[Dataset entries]

'''

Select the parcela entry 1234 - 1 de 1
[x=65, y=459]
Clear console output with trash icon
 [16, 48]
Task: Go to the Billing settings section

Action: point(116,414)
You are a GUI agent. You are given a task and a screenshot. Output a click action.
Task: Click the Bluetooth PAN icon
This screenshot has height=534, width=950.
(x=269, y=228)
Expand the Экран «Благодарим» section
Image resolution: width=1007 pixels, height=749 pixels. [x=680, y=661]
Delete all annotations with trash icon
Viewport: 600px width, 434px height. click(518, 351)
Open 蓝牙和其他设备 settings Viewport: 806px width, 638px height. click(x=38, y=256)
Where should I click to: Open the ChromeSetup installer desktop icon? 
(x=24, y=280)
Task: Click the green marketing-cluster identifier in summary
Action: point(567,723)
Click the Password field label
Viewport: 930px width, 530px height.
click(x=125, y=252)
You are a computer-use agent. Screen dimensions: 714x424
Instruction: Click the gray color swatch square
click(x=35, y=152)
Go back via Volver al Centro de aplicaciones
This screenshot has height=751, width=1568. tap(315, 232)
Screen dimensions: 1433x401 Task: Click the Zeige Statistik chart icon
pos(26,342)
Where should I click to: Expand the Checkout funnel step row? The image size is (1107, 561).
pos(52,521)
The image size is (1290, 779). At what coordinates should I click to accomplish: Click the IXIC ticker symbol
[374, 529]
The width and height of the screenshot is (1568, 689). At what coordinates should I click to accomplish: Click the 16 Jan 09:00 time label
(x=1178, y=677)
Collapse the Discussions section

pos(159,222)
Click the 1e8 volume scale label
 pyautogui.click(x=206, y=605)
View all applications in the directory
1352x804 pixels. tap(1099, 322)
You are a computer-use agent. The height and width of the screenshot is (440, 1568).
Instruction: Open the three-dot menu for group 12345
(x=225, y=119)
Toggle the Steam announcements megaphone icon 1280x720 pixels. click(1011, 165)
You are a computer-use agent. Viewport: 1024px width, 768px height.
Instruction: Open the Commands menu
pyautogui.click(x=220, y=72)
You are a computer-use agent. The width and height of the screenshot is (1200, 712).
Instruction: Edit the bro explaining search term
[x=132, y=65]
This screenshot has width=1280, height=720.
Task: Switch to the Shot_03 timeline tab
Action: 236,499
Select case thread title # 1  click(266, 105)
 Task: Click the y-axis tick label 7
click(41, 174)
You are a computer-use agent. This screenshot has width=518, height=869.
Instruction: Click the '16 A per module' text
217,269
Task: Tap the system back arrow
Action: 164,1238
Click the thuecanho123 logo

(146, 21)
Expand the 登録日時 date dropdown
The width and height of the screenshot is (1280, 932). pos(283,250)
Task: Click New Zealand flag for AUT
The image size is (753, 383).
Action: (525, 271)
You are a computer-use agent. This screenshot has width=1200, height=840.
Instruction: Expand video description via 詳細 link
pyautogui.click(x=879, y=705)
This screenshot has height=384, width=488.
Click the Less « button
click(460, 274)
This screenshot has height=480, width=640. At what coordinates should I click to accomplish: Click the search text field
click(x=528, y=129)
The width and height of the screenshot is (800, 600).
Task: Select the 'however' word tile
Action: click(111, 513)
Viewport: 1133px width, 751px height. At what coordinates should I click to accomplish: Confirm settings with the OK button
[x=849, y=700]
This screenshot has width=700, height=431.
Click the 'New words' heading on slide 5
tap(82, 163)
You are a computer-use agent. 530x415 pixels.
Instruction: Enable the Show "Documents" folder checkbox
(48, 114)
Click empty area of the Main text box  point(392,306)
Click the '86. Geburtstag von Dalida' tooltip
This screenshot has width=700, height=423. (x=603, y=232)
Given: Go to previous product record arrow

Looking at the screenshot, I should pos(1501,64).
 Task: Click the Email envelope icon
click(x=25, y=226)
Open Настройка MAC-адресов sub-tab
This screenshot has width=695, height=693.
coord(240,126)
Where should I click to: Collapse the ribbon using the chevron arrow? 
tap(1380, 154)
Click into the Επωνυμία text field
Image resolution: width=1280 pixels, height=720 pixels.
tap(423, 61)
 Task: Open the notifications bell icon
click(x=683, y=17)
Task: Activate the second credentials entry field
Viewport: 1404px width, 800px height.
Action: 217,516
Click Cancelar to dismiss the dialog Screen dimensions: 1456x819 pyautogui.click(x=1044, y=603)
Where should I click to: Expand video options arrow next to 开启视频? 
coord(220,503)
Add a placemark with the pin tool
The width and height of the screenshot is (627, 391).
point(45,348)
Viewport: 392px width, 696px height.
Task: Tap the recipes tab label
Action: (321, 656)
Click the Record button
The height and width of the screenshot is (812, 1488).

'''

All lines in the data above from the one with "Delete all annotations with trash icon" through the one with "Open 蓝牙和其他设备 settings" must be repeated exactly, and no others.

Delete all annotations with trash icon
Viewport: 600px width, 434px height. click(518, 351)
Open 蓝牙和其他设备 settings Viewport: 806px width, 638px height. click(x=38, y=256)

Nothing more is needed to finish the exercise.